• **Material for this exercise**:
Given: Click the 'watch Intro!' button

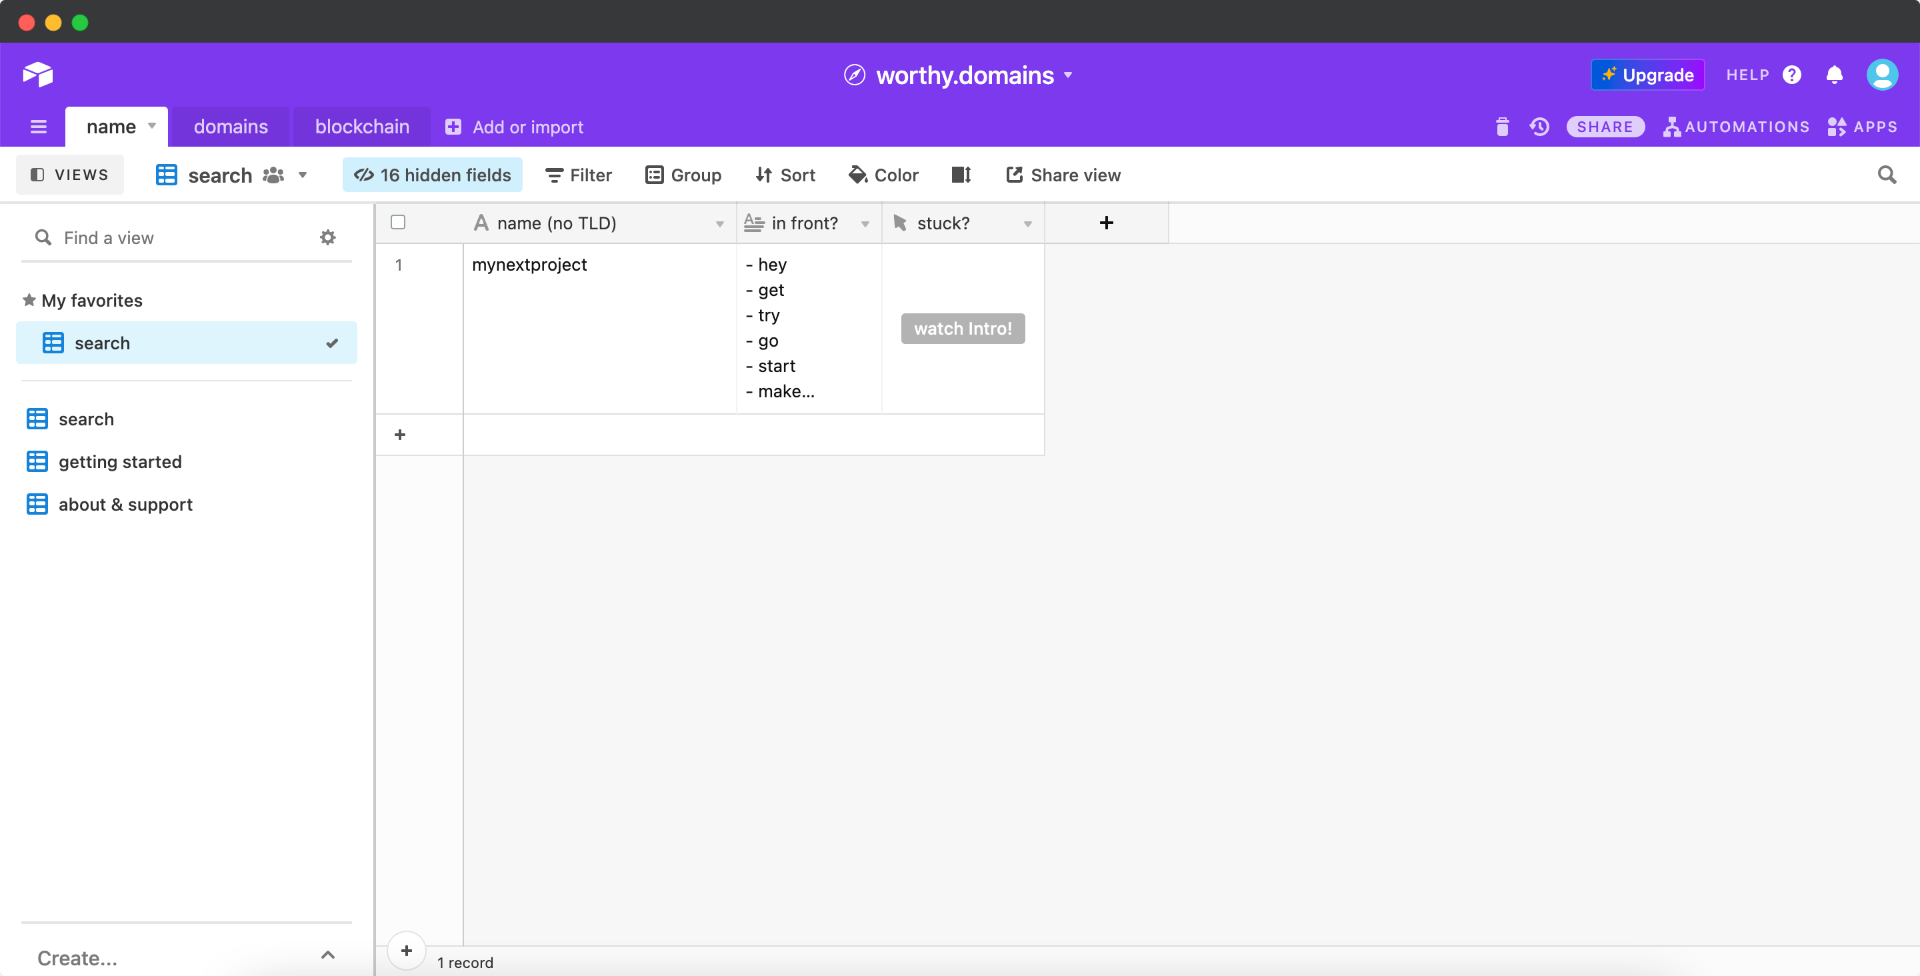Looking at the screenshot, I should (x=962, y=329).
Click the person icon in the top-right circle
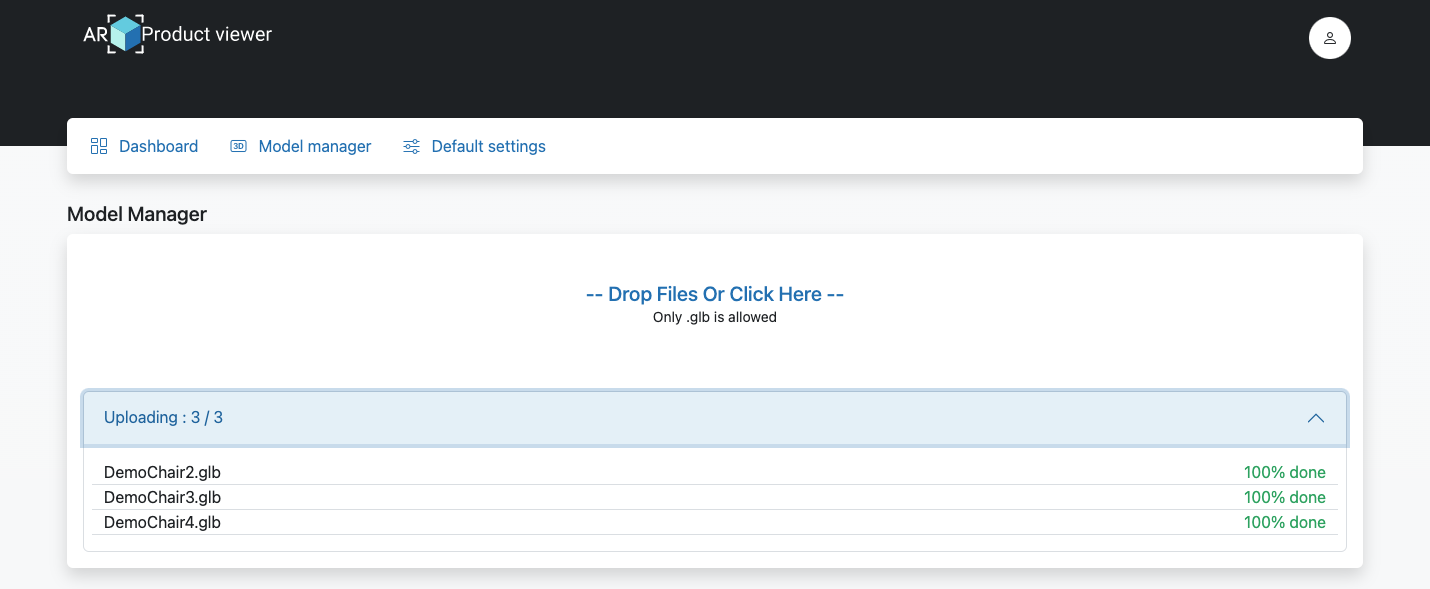This screenshot has height=589, width=1430. pos(1329,37)
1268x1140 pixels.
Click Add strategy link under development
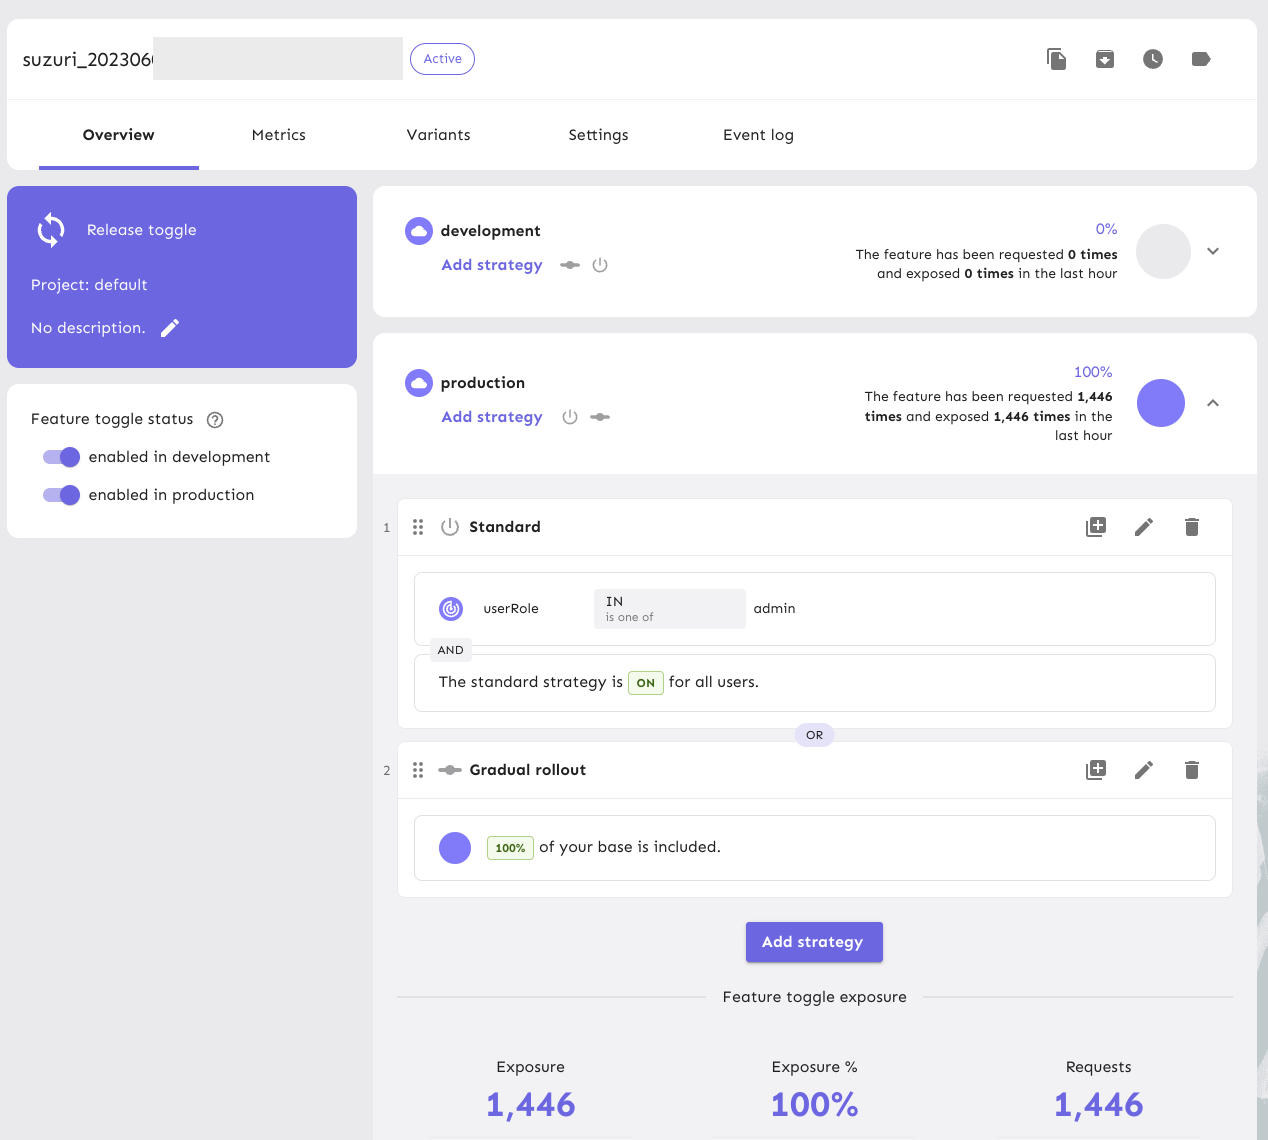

• **Description of the task**:
Retype the listing above exactly. Pictures are not part of the copy.

• **Finished exercise**:
Given: Click the 'watch Intro!' button

Looking at the screenshot, I should (x=962, y=329).
Click the person icon in the top-right circle
This screenshot has height=589, width=1430. pos(1329,37)
1268x1140 pixels.
Click Add strategy link under development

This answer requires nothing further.